En faisant ce film, Winding Refn donne du sens à la folie de cet homme bagarreur, colérique et complètement malade. De ses débuts tonitruants où il joue clairement du théâtre face aux juges et au matons, il va alors se révéler dans l’art plastique, faisant des dessins étranges, tout aussi malades que lui, et certains le compareront à Magritte. A chaque étape douloureuse de sa vie, Winding Refn apporte un élément nouveau. Quand il est drogué, on sera en pleine référence avec Vol au-dessus d’un Nid de Coucou. Avec la peinture et le dessin, son corps entier devient une œuvre à part entière. A chaque phase, Charles Bronson mute, essaye de se trouver, mais jamais ne se calme. Cette violence, on la retrouve aussi dans les traitements que subit le prisonnier. On est proche de la torture par certains moments et on peut comprendre que rien, absolument rien, ne s’arrange pour lui, tant il se fait mater à chaque fois, malgré des bagarres acharnées. La violence graphique du film, très rugueuse, renvoie immédiatement à la violence psychologique de certaines prisons, mais aussi à la violence physique de deux parties, aussi bien pour Bronson, qui semble aimer se battre, que des matons qui n’y vont pas de main morte.

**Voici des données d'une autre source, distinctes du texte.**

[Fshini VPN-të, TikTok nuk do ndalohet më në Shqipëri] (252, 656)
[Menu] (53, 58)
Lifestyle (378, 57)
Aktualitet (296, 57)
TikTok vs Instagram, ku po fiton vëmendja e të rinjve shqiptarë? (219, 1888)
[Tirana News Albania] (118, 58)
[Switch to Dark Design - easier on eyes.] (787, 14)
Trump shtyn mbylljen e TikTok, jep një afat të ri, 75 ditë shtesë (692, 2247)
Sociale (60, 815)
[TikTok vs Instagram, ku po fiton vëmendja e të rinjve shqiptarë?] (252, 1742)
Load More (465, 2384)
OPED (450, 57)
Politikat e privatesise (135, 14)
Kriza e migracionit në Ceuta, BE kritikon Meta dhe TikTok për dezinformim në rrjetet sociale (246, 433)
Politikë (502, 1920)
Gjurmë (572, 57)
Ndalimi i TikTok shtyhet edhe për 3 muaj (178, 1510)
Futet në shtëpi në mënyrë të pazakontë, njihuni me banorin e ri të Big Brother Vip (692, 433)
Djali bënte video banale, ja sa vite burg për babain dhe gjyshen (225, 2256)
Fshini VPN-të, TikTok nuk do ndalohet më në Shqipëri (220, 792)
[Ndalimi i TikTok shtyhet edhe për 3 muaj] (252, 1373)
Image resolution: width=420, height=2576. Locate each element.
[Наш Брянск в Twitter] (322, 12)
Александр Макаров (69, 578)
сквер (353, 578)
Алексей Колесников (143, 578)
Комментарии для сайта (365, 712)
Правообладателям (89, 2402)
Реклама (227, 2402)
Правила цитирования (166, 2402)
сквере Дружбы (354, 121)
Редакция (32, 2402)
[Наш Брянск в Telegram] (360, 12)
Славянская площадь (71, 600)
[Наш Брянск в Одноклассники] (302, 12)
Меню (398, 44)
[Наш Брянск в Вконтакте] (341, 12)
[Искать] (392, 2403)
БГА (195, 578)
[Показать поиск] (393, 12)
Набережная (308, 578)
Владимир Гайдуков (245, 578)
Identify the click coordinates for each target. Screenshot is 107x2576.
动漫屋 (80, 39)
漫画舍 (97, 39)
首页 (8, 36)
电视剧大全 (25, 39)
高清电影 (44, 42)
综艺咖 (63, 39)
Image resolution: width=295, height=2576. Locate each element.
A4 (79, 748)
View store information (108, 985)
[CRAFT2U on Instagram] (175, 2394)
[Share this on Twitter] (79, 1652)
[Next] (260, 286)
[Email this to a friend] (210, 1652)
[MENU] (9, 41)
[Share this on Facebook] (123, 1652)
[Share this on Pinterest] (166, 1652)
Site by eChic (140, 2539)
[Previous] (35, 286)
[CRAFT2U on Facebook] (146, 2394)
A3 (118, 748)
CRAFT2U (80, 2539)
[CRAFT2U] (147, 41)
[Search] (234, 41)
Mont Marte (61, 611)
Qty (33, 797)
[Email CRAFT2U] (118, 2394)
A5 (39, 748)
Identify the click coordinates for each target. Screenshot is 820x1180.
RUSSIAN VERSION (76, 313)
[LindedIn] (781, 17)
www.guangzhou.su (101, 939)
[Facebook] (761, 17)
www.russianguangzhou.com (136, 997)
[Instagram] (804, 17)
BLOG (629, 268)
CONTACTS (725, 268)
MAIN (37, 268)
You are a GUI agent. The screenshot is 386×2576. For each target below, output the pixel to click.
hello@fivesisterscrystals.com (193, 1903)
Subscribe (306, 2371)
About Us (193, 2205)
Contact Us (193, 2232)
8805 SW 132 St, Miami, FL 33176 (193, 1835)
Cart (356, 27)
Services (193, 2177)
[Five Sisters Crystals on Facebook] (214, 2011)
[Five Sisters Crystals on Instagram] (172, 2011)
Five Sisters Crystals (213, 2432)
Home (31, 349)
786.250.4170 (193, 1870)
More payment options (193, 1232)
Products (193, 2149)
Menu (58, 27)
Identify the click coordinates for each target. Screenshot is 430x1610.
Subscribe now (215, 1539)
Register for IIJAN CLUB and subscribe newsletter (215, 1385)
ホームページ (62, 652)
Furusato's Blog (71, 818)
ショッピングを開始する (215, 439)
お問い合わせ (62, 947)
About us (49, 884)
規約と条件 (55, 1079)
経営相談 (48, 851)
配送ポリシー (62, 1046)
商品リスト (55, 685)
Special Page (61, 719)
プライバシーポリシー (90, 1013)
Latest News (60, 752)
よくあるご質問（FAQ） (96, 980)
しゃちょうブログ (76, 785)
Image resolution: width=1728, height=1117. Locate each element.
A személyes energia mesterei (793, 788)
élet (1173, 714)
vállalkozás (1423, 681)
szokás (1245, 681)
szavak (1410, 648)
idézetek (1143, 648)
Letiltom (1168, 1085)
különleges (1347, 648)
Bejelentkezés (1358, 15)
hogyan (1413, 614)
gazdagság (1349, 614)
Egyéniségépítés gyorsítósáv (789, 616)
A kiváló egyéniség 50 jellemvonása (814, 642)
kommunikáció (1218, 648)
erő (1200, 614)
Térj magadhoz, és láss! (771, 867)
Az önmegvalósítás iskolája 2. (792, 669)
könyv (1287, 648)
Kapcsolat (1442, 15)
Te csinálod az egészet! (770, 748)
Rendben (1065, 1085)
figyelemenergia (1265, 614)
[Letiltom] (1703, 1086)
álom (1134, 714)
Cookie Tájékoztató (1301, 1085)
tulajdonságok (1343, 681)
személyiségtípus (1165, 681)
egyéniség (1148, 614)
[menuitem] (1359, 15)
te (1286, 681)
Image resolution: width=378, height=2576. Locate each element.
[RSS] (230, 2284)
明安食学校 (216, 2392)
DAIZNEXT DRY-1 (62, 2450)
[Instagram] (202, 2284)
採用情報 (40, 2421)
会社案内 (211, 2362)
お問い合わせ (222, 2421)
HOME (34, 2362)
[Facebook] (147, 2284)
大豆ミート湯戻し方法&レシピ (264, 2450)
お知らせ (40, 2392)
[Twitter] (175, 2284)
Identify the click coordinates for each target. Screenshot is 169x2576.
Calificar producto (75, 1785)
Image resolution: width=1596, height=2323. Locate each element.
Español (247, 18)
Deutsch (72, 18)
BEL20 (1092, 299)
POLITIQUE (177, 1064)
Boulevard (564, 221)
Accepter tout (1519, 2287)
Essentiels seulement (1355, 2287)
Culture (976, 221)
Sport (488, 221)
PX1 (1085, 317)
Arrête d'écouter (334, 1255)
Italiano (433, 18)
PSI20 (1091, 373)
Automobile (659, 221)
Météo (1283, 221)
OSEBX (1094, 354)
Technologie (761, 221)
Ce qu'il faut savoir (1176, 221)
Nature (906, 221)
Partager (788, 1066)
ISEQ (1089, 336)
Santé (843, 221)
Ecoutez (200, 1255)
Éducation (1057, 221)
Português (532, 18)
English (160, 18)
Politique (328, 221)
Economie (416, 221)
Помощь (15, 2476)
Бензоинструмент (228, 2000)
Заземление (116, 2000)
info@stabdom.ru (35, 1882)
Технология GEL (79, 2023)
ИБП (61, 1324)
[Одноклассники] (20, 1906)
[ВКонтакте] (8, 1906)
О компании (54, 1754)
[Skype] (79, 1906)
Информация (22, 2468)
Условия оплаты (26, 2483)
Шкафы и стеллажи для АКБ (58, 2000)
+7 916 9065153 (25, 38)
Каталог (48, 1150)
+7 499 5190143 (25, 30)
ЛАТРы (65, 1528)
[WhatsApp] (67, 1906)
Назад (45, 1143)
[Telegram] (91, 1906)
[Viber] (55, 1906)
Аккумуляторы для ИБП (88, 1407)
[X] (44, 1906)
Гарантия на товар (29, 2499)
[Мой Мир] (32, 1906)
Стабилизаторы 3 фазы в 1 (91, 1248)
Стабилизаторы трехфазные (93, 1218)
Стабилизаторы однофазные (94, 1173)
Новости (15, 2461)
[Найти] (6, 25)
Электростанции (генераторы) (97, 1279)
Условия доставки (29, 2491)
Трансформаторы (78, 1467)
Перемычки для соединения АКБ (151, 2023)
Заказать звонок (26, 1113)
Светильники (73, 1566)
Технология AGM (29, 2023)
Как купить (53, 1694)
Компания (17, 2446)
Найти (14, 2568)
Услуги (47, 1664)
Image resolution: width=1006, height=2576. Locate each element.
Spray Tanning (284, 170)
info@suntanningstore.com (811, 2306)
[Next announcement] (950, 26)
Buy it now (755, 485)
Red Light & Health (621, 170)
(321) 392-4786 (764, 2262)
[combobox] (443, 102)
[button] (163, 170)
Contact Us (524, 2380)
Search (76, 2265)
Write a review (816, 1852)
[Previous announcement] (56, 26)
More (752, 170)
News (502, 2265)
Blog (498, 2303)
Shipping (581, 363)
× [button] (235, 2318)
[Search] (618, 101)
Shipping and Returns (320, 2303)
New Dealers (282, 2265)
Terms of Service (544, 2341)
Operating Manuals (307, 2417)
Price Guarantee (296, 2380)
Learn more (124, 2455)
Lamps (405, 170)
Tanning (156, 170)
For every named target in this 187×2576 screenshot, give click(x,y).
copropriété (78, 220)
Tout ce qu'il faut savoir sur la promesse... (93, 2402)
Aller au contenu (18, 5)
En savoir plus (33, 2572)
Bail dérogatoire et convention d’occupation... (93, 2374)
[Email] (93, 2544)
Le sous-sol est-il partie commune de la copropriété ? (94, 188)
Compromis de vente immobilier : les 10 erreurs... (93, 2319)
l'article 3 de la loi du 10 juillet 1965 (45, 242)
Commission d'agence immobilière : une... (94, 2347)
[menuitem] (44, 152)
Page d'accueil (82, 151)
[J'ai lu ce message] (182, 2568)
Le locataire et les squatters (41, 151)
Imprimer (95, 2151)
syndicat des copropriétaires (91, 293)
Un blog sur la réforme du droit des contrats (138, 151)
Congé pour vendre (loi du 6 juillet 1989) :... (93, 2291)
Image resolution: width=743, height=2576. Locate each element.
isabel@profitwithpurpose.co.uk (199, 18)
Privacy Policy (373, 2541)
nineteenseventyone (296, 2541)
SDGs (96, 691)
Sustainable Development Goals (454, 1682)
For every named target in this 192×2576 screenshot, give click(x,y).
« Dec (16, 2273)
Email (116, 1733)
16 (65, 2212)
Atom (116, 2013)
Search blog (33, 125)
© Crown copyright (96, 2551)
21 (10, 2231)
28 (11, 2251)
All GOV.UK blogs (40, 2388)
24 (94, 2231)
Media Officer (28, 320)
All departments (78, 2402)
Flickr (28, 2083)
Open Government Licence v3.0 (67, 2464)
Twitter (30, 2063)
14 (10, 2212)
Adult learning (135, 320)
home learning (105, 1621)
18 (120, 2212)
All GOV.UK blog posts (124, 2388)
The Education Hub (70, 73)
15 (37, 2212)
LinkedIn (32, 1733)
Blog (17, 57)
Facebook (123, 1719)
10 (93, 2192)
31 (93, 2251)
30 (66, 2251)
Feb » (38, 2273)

Cependant, Bronson n’est pas un film exempt de défauts. S’il reste globalement un excellent métrage dressant un portrait sournois d’un homme complètement fou, il se compose de quelques errances et de quelques longueurs qui sont dues au personnage en lui-même. Si la prestation de Tom Hardy est tout bonnement incroyable, on aura du mal à ressentir de l’empathie pour un homme tel que lui. Violent, vulgaire, ne ressentant rien, l’homme demeure un fêlé antipathique, et le monde dans lequel il évolue ne vaut guère mieux. Winding Refn filme avec crudité une certaine misère sociale dans une Angleterre presque malsaine. Bronson côtoie des prostitués, des drogués, des organisateurs de combats de rue et cela plombe littéralement le moral. Si cela est nécessaire pour montrer à quel point le personnage est dans son élément, dans ce monde immoral, on nage tout de même dans une fange creepy qui n’est pas des plus agréables. Mais cela permet aussi de voir à quel point cet homme est prêt à tout pour être connu, quitte à se faire arrêter et à passer sa vie en prison. Une vie faite de coups de poing, de matraque et d’apologie de la peur. Le propos est très intelligent dans son fond et fait écho à notre société actuelle où tout le monde veut avoir son quart d’heure de gloire, veut forcément buzzer, quitte à passer pour un imbécile ou quelqu’un de mauvais. En ce sens, plus de dix ans plus tard, Bronson résonne comme une œuvre d’actualité.

Au final, Bronson est une œuvre forte, un biopic particulier qui possède clairement une âme et une volonté de bousculer les codes du genre. Violent, parfois drôle, cru et sans concession, le film doit beaucoup à la prestation impressionnante et massive de Tom Hardy qui n’hésite pas à se mettre à nu pour ce projet. Winding Refn profite de ce film pour en faire un terrain de jeu expérimental au niveau de la mise en scène, et le résultat est vraiment très intéressant, s’éloignant des biopics classiques ou du récit hagiographique pour fournir une petite pépite rare et précieuse.